|News Media Update||MICHIGAN||Freedom of Information|
High school athletics governing association not a public body
- The Supreme Court of Michigan ruled that the Michigan High School Athletics Association, which governs interscholastic athletic events, is not a public body subject to the state Freedom of Information Act.
Aug. 12, 2004 — The Michigan High School Athletics Association, which organizes and supervises interscholastic athletic events, is not a public body subject to the state Freedom of Information Act, the Michigan Supreme Court ruled July 29. Membership in the association is voluntary, albeit necessary for schools to compete in post-season tournaments.
The lawsuit was brought by Martin and Kathryn Breighner, the parents of Jordan Breighner, a high school student prohibited in 2001 from participating in an association-sponsored ski meet because he had competed in more unsanctioned events than permitted by association rules. The Breighners filed a Freedom of Information Act request with the association for information concerning the prohibition. That request was denied, as the association claimed it was not a public body subject to the act. The Breighners sued.
The MHSAA was created in 1924 as a part of the Michigan Department of Education. In 1972, the state legislature transferred control of interscholastic athletic events from the department to the individual school boards, but directed them to join an association to promote and regulate competition. The MHSAA, which became a nonprofit corporation, was designated as the official athletic association of the state.
In 1995, the association’s “official” status was dropped and membership by individual school boards became voluntary, although the vast majority of high schools in Michigan remain members. Almost all of the association’s funding comes from football and basketball post-season tournament ticket sales, according to court documents.
The trial court held that the association was a public body subject to the act because its funding through ticket sales constituted indirect public funding.

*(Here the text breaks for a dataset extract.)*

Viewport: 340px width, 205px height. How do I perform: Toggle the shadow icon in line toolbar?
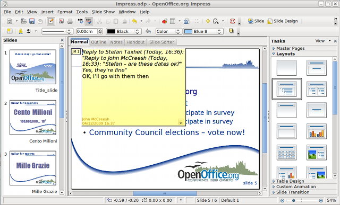point(231,31)
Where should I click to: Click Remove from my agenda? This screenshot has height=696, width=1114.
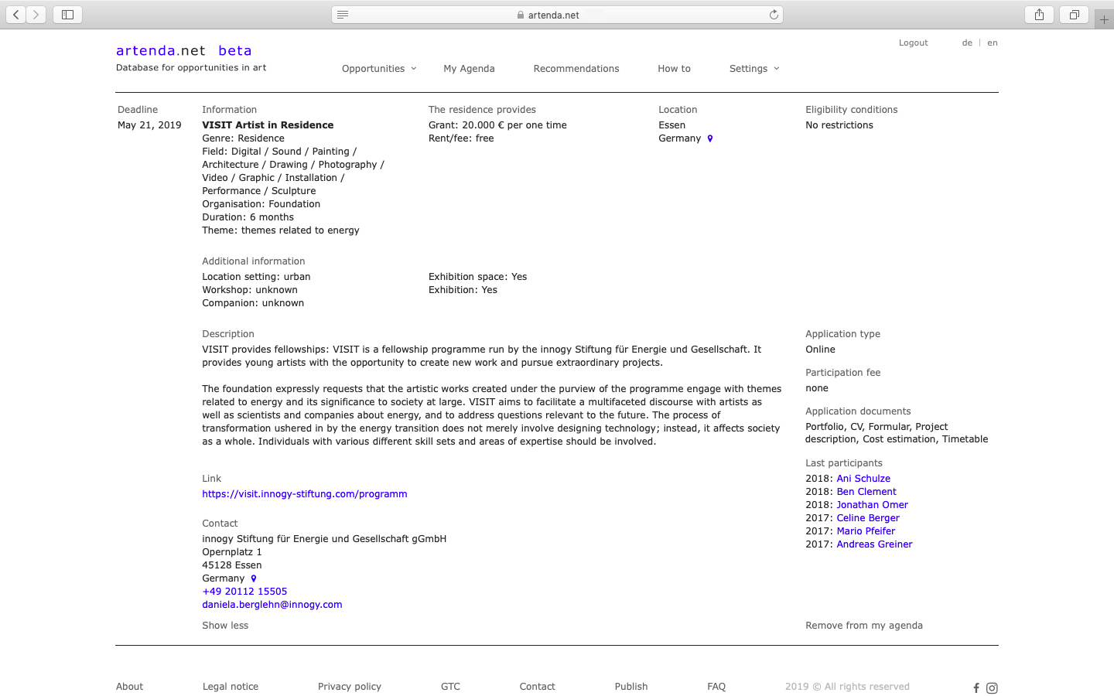click(x=864, y=626)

The association appealed, and on March 6, 2003, the Court of Appeals of Michigan reversed, 2-1.
The Breighners then appealed to the state Supreme Court, which affirmed the judgment of the appellate court, 5-2. The Michigan Press Association filed a friend-of-the-court brief in support of the Breighners.
“The MHSAA is not the recipient of any governmental grant or subsidy,” Justice Robert P. Young wrote for the court. “Without the MHSAA’s leadership and organizational effort, no revenue from tournament games would be generated for any entity, including MHSAA member schools.”

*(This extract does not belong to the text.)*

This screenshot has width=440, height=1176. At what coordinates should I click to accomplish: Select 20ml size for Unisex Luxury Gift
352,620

The court also held that because the association was now a private, voluntary organization — no longer “created by state or local authority” or an agent of its member schools — it is not subject to the act.
A 2001 U.S. Supreme Court case, Brentwood Academy v. Tennessee Secondary School Athletic Ass’n , held that a similar association in Tennessee was a “state actor” subject to federal constitutional limits on government action. The Michigan high court held that this ruling did not dictate how the Michigan legislature could define “public body” in its open records act.
Justices Elizabeth A. Weaver and Marilyn Kelly dissented, arguing that the association should be subject to the act because it is created by the state and funded by the public school districts through ticket sales.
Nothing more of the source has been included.